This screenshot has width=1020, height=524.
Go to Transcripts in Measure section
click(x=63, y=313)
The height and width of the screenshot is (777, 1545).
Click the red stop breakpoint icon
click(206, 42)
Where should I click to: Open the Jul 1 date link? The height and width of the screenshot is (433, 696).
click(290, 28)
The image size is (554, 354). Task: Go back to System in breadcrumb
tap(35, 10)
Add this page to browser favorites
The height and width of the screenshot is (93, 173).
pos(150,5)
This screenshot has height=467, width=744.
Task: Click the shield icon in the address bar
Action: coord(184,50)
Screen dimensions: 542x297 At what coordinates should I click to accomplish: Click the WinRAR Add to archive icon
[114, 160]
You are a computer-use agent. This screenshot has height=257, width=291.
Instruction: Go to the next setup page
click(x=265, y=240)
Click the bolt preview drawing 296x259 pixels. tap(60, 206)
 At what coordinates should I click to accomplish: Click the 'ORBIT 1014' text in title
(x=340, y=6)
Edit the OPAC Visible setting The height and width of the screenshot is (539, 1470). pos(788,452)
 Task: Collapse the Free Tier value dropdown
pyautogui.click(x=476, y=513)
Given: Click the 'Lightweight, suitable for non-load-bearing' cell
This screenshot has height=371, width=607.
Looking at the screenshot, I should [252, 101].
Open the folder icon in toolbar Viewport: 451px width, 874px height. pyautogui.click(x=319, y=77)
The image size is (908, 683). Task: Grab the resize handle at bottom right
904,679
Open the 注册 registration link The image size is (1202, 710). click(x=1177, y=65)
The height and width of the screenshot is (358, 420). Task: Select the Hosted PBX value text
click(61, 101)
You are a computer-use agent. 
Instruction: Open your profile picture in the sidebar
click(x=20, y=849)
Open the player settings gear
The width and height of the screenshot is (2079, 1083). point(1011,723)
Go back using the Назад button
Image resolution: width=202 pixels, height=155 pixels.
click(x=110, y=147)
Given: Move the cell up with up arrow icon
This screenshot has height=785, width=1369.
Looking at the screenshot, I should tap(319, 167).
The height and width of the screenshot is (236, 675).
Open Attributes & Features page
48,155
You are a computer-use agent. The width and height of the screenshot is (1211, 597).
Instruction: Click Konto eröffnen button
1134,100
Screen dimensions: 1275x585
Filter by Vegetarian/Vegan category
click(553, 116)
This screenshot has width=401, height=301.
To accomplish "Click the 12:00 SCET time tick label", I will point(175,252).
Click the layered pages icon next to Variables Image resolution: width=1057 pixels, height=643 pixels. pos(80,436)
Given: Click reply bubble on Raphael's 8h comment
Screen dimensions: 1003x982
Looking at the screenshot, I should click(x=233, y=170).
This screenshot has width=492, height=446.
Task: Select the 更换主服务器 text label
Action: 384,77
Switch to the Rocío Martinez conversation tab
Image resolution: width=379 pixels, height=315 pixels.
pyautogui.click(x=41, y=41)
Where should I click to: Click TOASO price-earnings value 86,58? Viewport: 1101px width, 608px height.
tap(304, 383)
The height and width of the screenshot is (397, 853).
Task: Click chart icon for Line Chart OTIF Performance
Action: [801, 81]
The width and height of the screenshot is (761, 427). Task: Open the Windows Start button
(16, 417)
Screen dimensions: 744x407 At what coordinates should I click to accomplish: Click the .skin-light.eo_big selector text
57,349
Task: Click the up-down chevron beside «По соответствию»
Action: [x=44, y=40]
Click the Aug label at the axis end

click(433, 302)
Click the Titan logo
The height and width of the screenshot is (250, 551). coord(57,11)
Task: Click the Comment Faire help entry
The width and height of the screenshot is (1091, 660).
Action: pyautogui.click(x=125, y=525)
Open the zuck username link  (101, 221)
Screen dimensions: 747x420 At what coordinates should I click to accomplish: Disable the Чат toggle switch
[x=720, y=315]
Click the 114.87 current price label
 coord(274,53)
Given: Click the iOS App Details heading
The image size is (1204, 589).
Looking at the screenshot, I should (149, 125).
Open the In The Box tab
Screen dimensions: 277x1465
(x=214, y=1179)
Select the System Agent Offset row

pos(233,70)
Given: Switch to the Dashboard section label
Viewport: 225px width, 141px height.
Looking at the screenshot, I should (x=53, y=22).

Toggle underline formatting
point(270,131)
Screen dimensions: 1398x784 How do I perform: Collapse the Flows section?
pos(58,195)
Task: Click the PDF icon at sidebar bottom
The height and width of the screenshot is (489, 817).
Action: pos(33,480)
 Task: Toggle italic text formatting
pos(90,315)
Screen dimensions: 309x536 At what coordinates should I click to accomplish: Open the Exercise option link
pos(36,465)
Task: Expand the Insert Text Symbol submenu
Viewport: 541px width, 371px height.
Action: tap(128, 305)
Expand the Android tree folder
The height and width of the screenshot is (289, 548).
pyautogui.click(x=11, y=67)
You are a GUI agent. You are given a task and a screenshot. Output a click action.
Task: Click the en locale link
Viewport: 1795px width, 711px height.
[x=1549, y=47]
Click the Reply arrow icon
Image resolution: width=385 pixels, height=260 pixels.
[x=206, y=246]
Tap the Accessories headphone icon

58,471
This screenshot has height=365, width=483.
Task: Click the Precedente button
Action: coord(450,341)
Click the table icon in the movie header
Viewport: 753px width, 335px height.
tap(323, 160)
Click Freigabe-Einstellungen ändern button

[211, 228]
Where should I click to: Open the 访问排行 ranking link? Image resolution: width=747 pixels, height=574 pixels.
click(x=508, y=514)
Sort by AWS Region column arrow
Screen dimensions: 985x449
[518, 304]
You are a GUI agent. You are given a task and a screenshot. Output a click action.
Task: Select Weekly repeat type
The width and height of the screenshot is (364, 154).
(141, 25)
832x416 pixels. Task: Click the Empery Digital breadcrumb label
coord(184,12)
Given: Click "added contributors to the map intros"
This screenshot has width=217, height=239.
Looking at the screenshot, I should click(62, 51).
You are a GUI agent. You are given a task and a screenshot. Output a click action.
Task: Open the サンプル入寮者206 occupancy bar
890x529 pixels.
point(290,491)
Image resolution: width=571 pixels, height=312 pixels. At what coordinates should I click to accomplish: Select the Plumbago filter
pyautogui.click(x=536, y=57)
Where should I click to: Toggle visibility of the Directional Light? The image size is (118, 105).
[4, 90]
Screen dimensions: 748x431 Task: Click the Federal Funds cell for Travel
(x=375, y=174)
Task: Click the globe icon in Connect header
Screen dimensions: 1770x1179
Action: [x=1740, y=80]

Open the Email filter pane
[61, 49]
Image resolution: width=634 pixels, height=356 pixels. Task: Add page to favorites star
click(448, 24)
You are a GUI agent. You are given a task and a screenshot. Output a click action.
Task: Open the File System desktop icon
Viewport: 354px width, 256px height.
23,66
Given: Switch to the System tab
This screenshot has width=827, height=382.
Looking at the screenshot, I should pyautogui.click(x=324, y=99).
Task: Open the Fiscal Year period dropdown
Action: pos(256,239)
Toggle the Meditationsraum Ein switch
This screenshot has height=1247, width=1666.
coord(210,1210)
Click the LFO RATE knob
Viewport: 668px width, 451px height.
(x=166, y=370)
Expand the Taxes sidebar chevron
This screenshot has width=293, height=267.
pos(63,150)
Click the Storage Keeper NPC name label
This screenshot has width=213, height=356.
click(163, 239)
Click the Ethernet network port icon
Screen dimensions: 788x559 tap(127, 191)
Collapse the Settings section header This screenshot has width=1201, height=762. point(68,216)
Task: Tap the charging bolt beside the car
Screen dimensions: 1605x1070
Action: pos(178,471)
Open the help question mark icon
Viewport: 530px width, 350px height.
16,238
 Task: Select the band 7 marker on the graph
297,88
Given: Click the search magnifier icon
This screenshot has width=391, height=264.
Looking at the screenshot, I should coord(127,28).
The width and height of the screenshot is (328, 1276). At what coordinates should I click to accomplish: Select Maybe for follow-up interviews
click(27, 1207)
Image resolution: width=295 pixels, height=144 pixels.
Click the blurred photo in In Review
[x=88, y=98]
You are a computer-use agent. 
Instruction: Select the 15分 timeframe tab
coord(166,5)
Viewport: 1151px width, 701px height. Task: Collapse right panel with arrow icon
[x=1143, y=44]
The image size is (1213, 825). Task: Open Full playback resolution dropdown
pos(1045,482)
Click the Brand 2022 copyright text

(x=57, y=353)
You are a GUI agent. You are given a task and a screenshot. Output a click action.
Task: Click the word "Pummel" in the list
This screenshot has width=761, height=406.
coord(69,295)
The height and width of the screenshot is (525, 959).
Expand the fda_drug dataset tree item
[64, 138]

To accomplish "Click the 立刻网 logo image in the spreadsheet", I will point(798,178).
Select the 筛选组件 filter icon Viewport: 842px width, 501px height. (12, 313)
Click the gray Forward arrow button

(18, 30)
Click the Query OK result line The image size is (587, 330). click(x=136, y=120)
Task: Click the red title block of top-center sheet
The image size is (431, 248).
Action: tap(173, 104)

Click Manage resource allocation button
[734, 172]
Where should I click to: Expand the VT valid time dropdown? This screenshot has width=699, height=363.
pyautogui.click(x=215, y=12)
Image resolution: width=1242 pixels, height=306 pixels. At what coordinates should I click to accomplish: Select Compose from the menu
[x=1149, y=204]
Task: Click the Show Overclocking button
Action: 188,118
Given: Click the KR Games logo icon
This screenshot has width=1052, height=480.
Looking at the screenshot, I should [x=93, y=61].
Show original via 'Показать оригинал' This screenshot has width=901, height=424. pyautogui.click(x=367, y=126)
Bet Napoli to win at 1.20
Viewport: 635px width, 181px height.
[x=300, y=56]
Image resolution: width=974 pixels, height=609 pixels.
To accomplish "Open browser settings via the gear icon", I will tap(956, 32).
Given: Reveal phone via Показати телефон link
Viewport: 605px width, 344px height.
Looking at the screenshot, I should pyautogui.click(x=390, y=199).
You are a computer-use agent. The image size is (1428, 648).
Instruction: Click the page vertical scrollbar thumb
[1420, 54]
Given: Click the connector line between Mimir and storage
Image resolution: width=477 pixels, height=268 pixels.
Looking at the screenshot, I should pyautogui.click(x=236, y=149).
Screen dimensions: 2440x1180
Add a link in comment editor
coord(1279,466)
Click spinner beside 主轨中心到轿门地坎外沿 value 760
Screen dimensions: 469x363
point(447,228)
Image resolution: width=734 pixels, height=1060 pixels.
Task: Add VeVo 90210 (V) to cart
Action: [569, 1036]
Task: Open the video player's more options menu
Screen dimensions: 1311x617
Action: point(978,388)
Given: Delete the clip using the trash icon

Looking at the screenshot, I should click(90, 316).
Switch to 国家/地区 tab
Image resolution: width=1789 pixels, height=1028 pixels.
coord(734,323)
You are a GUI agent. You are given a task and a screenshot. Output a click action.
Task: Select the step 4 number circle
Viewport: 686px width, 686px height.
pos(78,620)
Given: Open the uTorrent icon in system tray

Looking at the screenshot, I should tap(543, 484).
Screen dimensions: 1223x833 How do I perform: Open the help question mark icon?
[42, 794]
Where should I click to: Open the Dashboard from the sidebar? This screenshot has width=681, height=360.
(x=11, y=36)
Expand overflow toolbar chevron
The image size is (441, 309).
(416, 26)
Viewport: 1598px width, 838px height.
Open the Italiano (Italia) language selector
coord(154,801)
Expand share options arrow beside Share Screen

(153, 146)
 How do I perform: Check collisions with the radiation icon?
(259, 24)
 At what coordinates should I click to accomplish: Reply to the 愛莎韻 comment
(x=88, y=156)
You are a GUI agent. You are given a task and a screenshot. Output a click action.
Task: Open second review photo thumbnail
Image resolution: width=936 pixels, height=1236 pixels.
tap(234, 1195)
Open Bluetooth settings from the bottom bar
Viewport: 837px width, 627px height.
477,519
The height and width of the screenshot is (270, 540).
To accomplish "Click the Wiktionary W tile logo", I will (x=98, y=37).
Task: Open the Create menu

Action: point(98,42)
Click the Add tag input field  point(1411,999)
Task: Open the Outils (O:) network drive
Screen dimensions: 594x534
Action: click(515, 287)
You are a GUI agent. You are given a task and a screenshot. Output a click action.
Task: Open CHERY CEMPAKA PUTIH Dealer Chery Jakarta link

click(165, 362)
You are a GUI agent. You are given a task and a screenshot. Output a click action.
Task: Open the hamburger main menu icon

——

Work to complete: Render the part of the entries that opens with the line containing "Click the bolt" and closes with the line containing "click(x=20, y=849)", both lines included, as a JSON list of strings. Use one string per line and leave out any blank lines.

Written solution:
[
  "Click the bolt preview drawing 296x259 pixels. tap(60, 206)",
  " At what coordinates should I click to accomplish: Click the 'ORBIT 1014' text in title",
  "(x=340, y=6)",
  "Edit the OPAC Visible setting The height and width of the screenshot is (539, 1470). pos(788,452)",
  " Task: Collapse the Free Tier value dropdown",
  "pyautogui.click(x=476, y=513)",
  "Given: Click the 'Lightweight, suitable for non-load-bearing' cell",
  "This screenshot has height=371, width=607.",
  "Looking at the screenshot, I should [252, 101].",
  "Open the folder icon in toolbar Viewport: 451px width, 874px height. pyautogui.click(x=319, y=77)",
  "The image size is (908, 683). Task: Grab the resize handle at bottom right",
  "904,679",
  "Open the 注册 registration link The image size is (1202, 710). click(x=1177, y=65)",
  "The height and width of the screenshot is (358, 420). Task: Select the Hosted PBX value text",
  "click(61, 101)",
  "You are a computer-use agent. ",
  "Instruction: Open your profile picture in the sidebar",
  "click(x=20, y=849)"
]